15 伯爵は再び学院へ、恩師がまってます
その翌日の事。
私は前日のように学院へ向かいます。
勿論恩師へご挨拶する為です。
昔は毎日潜っていた門を通り抜け、勝手知ったる恩師の研究室へと向かいます。
そして部屋の前に立つと、服装を手で整えてからコンコンと扉をノックしました。
「入っていいぞ」
と、懐かしい声が返ってきます。
「失礼いたします」
と声を掛けて、私は扉を開けました。
そこには乱雑に資料が積まれた机とそこに付随するように一人の男性が椅子に腰かけています。
男性は私の貌を見るとニヤリとした表情になり、
「おぉ、アルシア。久しぶりだな、待っておったぞ」
「……教授、ご無沙汰しておりました」
「遠路はるばるよく来たな。碌なもてなしは出来んが、まぁ座りなさい」
「はい、それでは失礼いたします」
と、私は一礼して手近な席につきます。
久しぶりに教授の貌を見たけど、ちょっと老けた感じがするわね。
「息災か?錬金術の研究は続けておるか?」
私が席に着くなり教授は問いかけてきます。
「えっと……おかげさまで元気ですよ。ただ、錬金術の方は最近ご無沙汰気味ですが」
「なんと!日々の研鑽を怠るなと私は常々言っておっただろう、いくらお前が優秀でもな、研鑽を怠れば腕はスグに錆びついてしまうのだぞ?」
そんなこと言われてもねぇ……。私も早いとこ実験を再開したいよ!
という台詞が喉まで出かかりましたがぐっと堪えます。
……教授にそんな事言ってもしょうがないもんね。
「それは私も肝に命じておりますが……なれぬ領主業というものはなかなか忙しくて、その時間が取れないのです」
「そうか……それもそうかも知れんな」
「他のことなど考えず、教授と共に討論していた日々が遠い過去のような出来事に感じる毎日です」
「そうか、アルシアもか。私もお前が居なくなってからはそう感じておった」
そして教授は一瞬だけ口ごもると、
「まったく、理事会の連中めが。つまらない理由でお前の事を放校処分にしようとするとはな。結果的にはお前の自主退学という形にはなったが、一生徒の片方にのみ責任を負わそうとするとは……」
「……アナベラからも聞きましたが、本当にそんな動きが?」
「あぁ、そうだ。聞けば決闘を持ち掛けたのは向こうからと言うではないか、それなのにお前だけのみ責任を負わそうなんてな。

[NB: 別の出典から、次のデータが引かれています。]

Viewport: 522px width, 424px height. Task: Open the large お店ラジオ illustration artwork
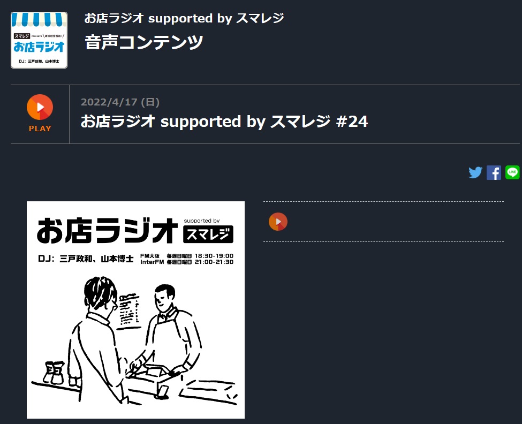[135, 310]
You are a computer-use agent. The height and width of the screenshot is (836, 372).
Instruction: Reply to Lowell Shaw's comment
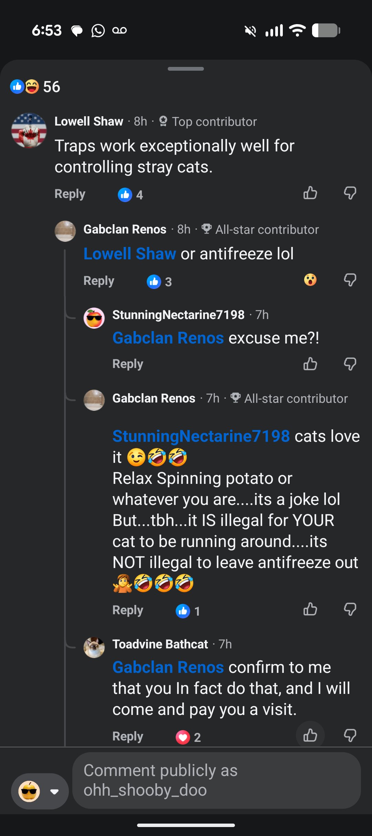(70, 194)
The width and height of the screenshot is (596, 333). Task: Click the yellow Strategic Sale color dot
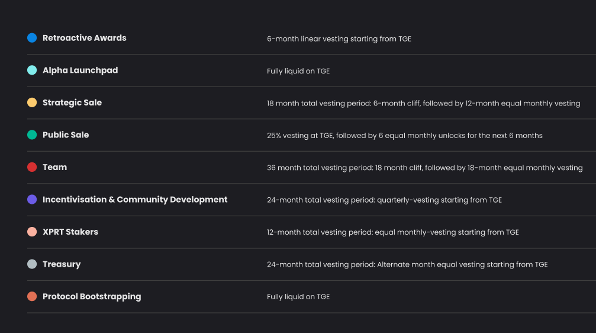(32, 103)
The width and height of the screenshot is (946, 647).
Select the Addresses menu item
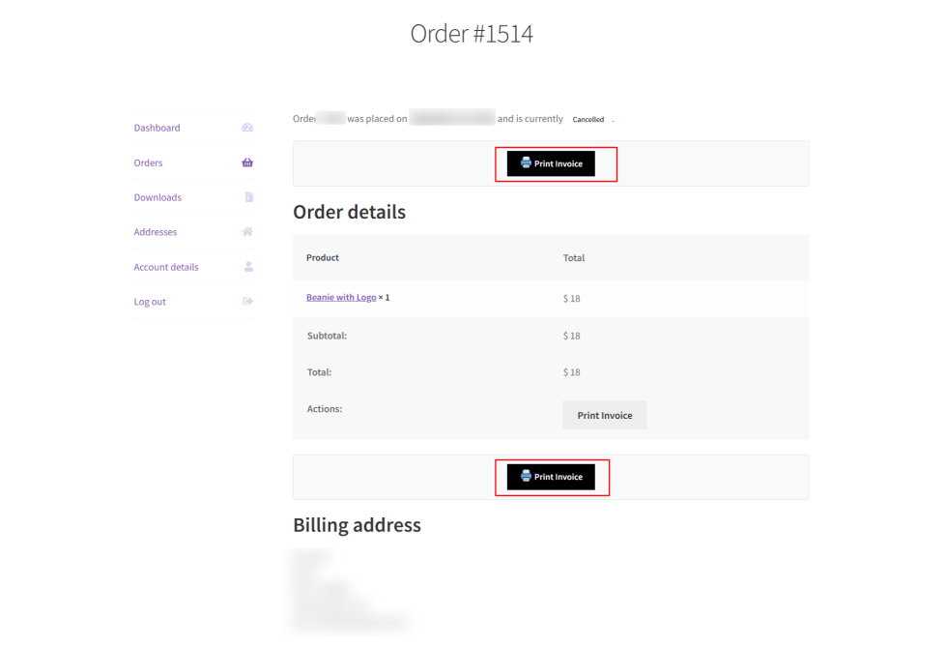[x=156, y=232]
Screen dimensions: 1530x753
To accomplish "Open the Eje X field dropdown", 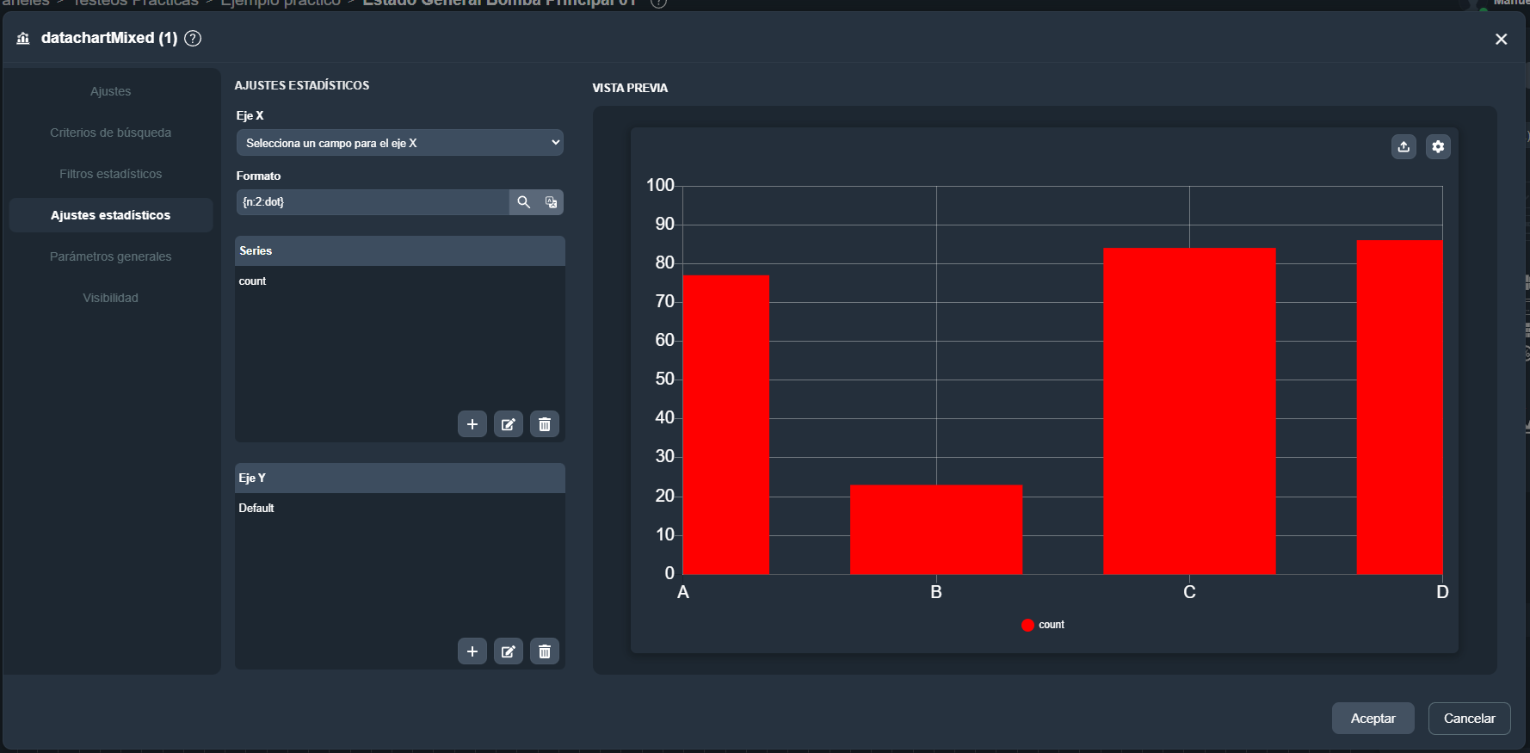I will point(399,143).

栄誉ある賢者の学院の理事会が聞いてあきれる」
「まぁ、私も悪かったのですよ。イラついていたとはいえ彼の申し出に乗ってしまいましたからね。今思えば冷静さを欠いていたようです」
「……まぁ、最初に聞いた時は普段のお前らしからぬと思ったがな。しかしお前はまだまだ若い故、そんな気分のときも有ろうよ」
「教授にそう言っていただきき恐縮です」
「しかしながら結果的に自主退学となったのは幸いであったな。放校処分では再入学は認められんが、自主退学ならその眼はある。……いずれこの件もほとぼりが醒めよう、その時はまた入学してくれば良い」
「……私も出来れば教授と机を並べ、研究にいそしみたいと思っていますが……」
「そうか、その気になったらいつでも戻ってくるがよい。その時は私も出来る限り協力させてもらおう」
「私の方もいまだ、その道は見えませんが、その時が来ましたら是非にお願いいたします」
そう言って私は座ったまま一礼します。
あ、そうだ、あの事を教授にも伝えておかないと。
「教授、もう聞いておられるかも知れませんが……」
「ん?何の話だ?」
「……アナベラの事です。私の領地に来てくれるように説得している最中なので、若しかしたら学院を離れるかもしれません」
「アナベラを?なぜだ?」
「領主業の一環です。錬金術を使った新事業を考えてまして、それには私の以外の錬金術師が必要なのです」
「そうか……」
「えぇ、彼女が来てさえくれれば私も楽が出来ますからね。うまくいけば研究を再開できるかもしれません。まぁ、まだ色よい返事をもらってないので、ご破算になるかも知れないですけど」
「うん?……なるほど。よし、そう言った事情なら私も協力してやろう。アナベラと話をしてみようじゃないか」
おぉ!これは思ってもみない言葉が飛び出しましたよ。
「本当ですか!?教授?」
「あぁ、私からの餞別だ」
さすがに教授からの説得があればアナベラも嫌とはいえないでしょう。
これは思ってもみない援護射撃です、教授、グッジョブです。
「私に残された時間はそう多くない。アルシアであれば後事を託する事が出来ると思っていたのだがな。つくづく惜しい。お前が退学さえしなれば数年後は私の右腕として、そして将来的にはこの椅子に座る事も出来たというのに」
「……そこまで過分な評価を頂き恐縮です、教授。しかしあの事件が無くても私は家の事情で退学してしまいましたからね。運も実力のうちと言います。結局、私は教授の後継者としては何かが足らなかったのでしょう」
「いやいや、錬金術を本格的に学ぶ者はそう多くないとはいえ、アルシアは実に優秀な生徒だったぞ。今までで私が教えた中では間違いなく最優秀といえる。いや、私が教えた中でなく、この学院の錬金術学科の歴史からみても間違いなくトップだろう。それだけに本当に惜しい。今からでもどうにかならんのか?」
「……私も末席ながら伯爵家の一員でしたからね。思いもよらず伯爵家を継いだとはいえ、今はその責務を果たすだけです」
まったく、お姉様のせいで私の人生が狂いっぱなしだよ!
プンプン、責任取ってほしいです。
「それでは、そろそろ名残惜しいですが、お暇させていただこうと思います」
「そうか。お前も随分と忙しいようだし、仕方ないか」
私は立ち上がると、一礼をして扉の所まで歩くと、
「教授」と、振り向きざまに言いました。
「ん?なんだね?」
「今までご指導、ありがとうございました」
そう言って退出したのでした。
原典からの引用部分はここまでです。